On passe ainsi de la loi Cash and Carry à la loi Prêt-Bail adoptée en mars 1941 par le Congrès.

C’est un grand pas vers la participation des États-Unis à la guerre.

Et la conviction, l’obstination, l’intelligence, la foi de Churchill ont joué un rôle déterminant dans l’évolution de Roosevelt.

« Les gens sont stupéfiants, écrit Hopkins au président. Et si le courage suffisait pour gagner une guerre, ce serait déjà chose faite. Le gouvernement, c’est Churchill, lui seul assume la direction de la haute stratégie et il veille souvent aux détails. Jamais il ne flanche, jamais il ne trahit le moindre découragement.

« Jusqu’à quatre heures du matin, il a arpenté la pièce où nous étions, m’exposant ses plans offensifs et défensifs. C’est la force motrice qui anime pour l’essentiel la stratégie et la conduite générale de la guerre. »

Il est la figure de proue du peuple anglais dont Hopkins exalte le courage et la volonté de résistance.

« Il faudra autre chose que la mort de quelques centaines de milliers de personnes pour vaincre la Grande-Bretagne, dit-il. Si nous agissons hardiment et sans délai, je suis persuadé que le matériel que nous enverrons à la Grande-Bretagne pendant les semaines qui vont suivre constituera l’appoint de forces nécessaire pour abattre Hitler. »

Hopkins s’illusionne : dans l’année 1941, Hitler est au faîte de sa puissance, et pour briser la force nazie, il faudra plus que du matériel, l’engagement de millions d’hommes, Américains et Russes. Churchill le sait. Mais il a commencé à nouer une alliance décisive avec les États-Unis.

À partir du mois de janvier 1941, des réunions secrètes entre les états-majors anglais et américain ont lieu à Washington.

On y évoque la stratégie à adopter si l’Angleterre et les États-Unis se trouvaient engagés dans une guerre contre l’Allemagne et le Japon.

Dans ce cas, la priorité serait donnée à la guerre contre l’Allemagne.

On établit une coopération entre les services de renseignements des deux nations.

Ils vont mener une lutte contre les agents de l’Axe.
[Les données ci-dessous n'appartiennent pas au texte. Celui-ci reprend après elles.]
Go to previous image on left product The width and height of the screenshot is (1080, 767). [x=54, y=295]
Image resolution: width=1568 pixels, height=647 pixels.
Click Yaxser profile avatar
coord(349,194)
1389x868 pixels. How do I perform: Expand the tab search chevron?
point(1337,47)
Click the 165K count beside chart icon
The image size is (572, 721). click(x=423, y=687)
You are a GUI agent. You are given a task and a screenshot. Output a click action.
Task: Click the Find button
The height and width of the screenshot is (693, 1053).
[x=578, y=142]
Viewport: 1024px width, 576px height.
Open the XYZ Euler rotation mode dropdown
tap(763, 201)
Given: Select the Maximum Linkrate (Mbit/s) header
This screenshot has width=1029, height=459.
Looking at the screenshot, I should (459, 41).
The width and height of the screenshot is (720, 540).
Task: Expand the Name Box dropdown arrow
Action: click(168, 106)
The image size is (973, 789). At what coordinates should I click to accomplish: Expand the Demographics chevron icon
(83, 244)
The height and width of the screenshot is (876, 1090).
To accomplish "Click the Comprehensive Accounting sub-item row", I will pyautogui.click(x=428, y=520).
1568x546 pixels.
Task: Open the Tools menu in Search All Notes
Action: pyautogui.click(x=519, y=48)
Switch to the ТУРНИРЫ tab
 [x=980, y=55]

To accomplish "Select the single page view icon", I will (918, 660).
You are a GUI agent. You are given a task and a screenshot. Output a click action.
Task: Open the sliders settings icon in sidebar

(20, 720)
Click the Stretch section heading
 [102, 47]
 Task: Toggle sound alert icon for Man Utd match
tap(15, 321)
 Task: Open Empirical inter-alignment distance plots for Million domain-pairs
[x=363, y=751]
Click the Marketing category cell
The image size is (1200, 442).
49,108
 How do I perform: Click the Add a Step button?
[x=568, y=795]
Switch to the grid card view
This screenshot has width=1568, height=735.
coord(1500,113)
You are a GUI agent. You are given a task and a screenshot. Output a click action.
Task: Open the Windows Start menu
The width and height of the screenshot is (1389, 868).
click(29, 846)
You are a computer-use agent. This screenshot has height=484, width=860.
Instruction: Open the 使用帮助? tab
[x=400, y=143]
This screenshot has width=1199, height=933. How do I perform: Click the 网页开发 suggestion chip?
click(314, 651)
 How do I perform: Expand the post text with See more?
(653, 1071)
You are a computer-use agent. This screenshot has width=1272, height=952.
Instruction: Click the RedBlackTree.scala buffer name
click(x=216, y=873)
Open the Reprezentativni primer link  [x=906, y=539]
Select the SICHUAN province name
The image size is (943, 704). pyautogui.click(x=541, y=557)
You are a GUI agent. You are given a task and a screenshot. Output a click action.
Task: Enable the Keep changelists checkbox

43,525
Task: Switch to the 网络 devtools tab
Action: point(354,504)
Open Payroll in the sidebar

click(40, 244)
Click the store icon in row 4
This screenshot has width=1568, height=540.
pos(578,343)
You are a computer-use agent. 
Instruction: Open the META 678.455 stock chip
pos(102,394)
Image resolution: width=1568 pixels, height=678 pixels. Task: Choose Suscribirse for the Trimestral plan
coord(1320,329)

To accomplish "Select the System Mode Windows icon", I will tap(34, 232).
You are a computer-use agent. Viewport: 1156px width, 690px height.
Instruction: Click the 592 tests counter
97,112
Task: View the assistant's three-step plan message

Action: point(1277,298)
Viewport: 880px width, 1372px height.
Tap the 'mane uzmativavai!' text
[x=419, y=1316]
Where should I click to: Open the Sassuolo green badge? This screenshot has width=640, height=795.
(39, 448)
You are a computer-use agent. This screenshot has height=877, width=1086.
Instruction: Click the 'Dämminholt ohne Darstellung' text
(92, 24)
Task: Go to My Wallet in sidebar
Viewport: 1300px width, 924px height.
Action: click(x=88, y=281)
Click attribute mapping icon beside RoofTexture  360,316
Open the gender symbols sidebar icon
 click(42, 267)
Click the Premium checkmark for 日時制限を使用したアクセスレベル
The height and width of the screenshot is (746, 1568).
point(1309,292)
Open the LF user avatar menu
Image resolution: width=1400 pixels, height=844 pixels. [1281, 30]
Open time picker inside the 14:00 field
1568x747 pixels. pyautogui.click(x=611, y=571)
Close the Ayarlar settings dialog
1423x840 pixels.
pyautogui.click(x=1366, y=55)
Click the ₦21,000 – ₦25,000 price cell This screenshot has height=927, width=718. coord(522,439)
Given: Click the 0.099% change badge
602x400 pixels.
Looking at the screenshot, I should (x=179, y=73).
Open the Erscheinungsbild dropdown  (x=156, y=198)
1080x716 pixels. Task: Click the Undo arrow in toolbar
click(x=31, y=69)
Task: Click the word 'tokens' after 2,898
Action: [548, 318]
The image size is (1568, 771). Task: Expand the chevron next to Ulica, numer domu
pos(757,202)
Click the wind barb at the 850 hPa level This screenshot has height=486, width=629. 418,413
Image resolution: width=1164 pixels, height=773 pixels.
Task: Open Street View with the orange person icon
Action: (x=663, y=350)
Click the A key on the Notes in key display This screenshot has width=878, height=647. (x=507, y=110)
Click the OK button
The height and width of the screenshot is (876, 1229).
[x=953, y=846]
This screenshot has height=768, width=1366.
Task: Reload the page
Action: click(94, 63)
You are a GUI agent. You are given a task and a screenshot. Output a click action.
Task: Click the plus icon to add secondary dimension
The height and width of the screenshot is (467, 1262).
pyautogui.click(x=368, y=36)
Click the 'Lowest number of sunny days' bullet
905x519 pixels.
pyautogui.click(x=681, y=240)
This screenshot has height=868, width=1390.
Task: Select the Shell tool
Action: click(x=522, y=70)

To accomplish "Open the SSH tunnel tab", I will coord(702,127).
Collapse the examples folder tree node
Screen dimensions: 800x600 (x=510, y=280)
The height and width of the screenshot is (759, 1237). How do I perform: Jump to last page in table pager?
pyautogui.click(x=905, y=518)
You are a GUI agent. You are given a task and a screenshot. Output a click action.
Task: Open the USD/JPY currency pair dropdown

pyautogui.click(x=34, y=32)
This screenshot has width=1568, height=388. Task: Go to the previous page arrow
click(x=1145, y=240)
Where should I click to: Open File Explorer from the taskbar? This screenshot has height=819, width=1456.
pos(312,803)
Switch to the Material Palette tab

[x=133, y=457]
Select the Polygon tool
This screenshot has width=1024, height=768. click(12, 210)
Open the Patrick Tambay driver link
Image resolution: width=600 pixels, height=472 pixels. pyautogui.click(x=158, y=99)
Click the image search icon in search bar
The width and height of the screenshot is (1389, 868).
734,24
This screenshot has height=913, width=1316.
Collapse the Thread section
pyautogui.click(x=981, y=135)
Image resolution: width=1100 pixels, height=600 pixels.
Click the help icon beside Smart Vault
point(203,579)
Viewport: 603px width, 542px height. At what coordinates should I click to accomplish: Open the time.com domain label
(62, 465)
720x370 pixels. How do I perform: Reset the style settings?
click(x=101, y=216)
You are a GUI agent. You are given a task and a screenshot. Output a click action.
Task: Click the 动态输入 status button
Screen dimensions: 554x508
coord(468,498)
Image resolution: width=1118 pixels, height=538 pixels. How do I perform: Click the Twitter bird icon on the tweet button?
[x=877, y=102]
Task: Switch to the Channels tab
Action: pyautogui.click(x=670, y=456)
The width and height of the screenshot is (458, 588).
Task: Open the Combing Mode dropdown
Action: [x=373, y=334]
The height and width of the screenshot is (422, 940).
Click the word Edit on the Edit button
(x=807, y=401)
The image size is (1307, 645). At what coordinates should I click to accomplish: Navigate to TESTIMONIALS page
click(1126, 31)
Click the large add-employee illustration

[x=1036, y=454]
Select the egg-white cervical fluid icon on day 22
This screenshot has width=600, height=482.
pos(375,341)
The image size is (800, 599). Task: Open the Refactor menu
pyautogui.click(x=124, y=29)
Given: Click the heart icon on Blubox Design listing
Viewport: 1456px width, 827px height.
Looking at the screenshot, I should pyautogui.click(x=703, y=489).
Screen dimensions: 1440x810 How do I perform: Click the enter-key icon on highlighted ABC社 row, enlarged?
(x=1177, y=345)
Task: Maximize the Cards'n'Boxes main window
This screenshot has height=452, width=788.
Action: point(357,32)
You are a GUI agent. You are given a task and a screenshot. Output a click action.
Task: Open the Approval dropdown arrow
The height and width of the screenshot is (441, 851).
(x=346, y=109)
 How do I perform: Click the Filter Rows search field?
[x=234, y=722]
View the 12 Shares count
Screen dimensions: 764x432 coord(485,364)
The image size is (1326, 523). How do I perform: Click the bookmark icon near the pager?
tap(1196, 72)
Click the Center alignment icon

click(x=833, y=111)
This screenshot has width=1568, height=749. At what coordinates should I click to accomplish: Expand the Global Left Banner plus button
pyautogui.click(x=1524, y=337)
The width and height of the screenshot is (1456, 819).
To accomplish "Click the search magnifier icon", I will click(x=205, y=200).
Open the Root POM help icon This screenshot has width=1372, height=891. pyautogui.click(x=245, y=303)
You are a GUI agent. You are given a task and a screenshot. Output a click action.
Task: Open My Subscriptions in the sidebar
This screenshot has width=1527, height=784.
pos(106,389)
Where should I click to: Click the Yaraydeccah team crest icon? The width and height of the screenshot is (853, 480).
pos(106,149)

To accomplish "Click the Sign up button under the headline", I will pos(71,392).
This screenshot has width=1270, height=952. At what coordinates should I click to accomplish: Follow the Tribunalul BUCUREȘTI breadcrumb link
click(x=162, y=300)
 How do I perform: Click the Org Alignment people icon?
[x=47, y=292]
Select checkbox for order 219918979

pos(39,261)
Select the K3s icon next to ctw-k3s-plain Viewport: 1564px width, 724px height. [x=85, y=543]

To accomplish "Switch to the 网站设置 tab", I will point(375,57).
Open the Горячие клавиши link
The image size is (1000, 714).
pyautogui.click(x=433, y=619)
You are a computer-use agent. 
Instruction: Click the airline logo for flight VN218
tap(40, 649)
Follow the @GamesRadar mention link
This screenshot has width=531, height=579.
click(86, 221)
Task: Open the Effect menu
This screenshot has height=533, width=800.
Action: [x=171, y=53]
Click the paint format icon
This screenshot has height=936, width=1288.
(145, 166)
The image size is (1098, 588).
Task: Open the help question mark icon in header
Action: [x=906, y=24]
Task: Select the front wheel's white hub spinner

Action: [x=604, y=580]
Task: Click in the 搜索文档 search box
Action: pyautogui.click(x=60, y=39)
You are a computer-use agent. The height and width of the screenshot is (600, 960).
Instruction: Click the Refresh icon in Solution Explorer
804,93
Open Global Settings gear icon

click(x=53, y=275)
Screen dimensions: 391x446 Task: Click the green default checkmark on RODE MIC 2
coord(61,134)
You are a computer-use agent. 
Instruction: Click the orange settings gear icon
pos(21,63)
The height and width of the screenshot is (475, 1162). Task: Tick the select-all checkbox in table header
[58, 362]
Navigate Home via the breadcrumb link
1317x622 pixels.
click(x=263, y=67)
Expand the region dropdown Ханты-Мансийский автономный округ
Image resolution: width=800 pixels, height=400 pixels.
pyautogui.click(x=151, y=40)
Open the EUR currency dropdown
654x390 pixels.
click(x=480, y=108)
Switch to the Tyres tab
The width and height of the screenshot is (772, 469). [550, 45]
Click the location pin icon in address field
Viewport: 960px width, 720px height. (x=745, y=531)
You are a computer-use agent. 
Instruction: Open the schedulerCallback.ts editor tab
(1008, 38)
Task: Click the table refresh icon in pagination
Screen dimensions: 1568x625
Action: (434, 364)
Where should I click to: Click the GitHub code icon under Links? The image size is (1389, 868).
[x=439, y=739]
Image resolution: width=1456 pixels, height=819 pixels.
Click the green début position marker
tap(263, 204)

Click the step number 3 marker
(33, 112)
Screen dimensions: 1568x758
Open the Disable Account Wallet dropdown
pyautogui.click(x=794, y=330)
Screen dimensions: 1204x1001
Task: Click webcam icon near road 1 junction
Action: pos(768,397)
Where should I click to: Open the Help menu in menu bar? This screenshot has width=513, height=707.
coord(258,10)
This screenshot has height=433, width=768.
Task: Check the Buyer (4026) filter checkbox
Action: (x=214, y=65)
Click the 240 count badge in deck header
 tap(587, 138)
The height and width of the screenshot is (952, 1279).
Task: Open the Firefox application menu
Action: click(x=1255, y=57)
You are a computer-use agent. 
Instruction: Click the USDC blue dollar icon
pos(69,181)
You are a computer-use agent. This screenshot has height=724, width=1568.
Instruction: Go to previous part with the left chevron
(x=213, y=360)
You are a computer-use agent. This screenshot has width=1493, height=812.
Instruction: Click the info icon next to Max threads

Or l’Angleterre possède un atout maître dans cette guerre de l’ombre dont Churchill sait en historien, en combattant, le rôle décisif qu’elle joue.

Ainsi Churchill se déplace toujours avec une grande boîte en cuir rouge et, plusieurs fois par jour, il demande, d’un ton anxieux et autoritaire : « Où sont mes œufs ? »

Seuls quelques très rares initiés savent que Churchill nomme ainsi les décodeurs qui ont réussi à briser les codes secrets de la Luftwaffe, de la Kriegsmarine, et qui s’acharnent à percer ceux de la Wehrmacht.

Ces « décodeurs » qui pondent des « œufs d’or » sont installés dans le manoir de Bletchley et ses dépendances, situés dans un parc immense à 80 kilomètres au nord-ouest de Londres.

Des centaines de professeurs et d’étudiants d’Oxford et de Cambridge, de mathématiciens, d’inventeurs d’un prototype Colossus qu’on commence à appeler « ordinateur », traitent chaque jour des centaines de messages cryptés par la machine allemande Enigma, qui est capable de coder les messages en opérant deux cents millions de transpositions.

Polonais et Français, on le sait, ont décrypté ces messages, et ont transmis leur découverte d’Enigma aux Anglais de Bletchley Park. Et Churchill aussitôt se passionne pour ce « TOP SECRET ULTRA » – on dira le système ULTRA.

À tout instant, il veut connaître les « œufs d’or » pondus par les décodeurs, et découvrir ainsi la stratégie allemande.

Dans le « secret circle », le major Desmond Morton décide de la diffusion de tel ou tel renseignement et veille à ne pas alerter les Allemands, en révélant par une disposition prise sur le terrain qu’on lit leurs messages codés.

Et les Allemands, pendant toute l’année 1940, ont percé le code de la Royal Navy, et celui de la Merchant Navy.

Mais la supériorité anglaise est flagrante, et Churchill s’emploie à la conserver, à utiliser à chaque instant les données qu’elle fournit, et à collecter celles que recueillent les services de renseignements, le Special Operations Executive (SOE), le Military Intelligence 5 (MI5) chargé du contre-espionnage et opérant sur le territoire britannique, et le Military Intelligence 6 (MI6), service de renseignements fonctionnant à l’étranger.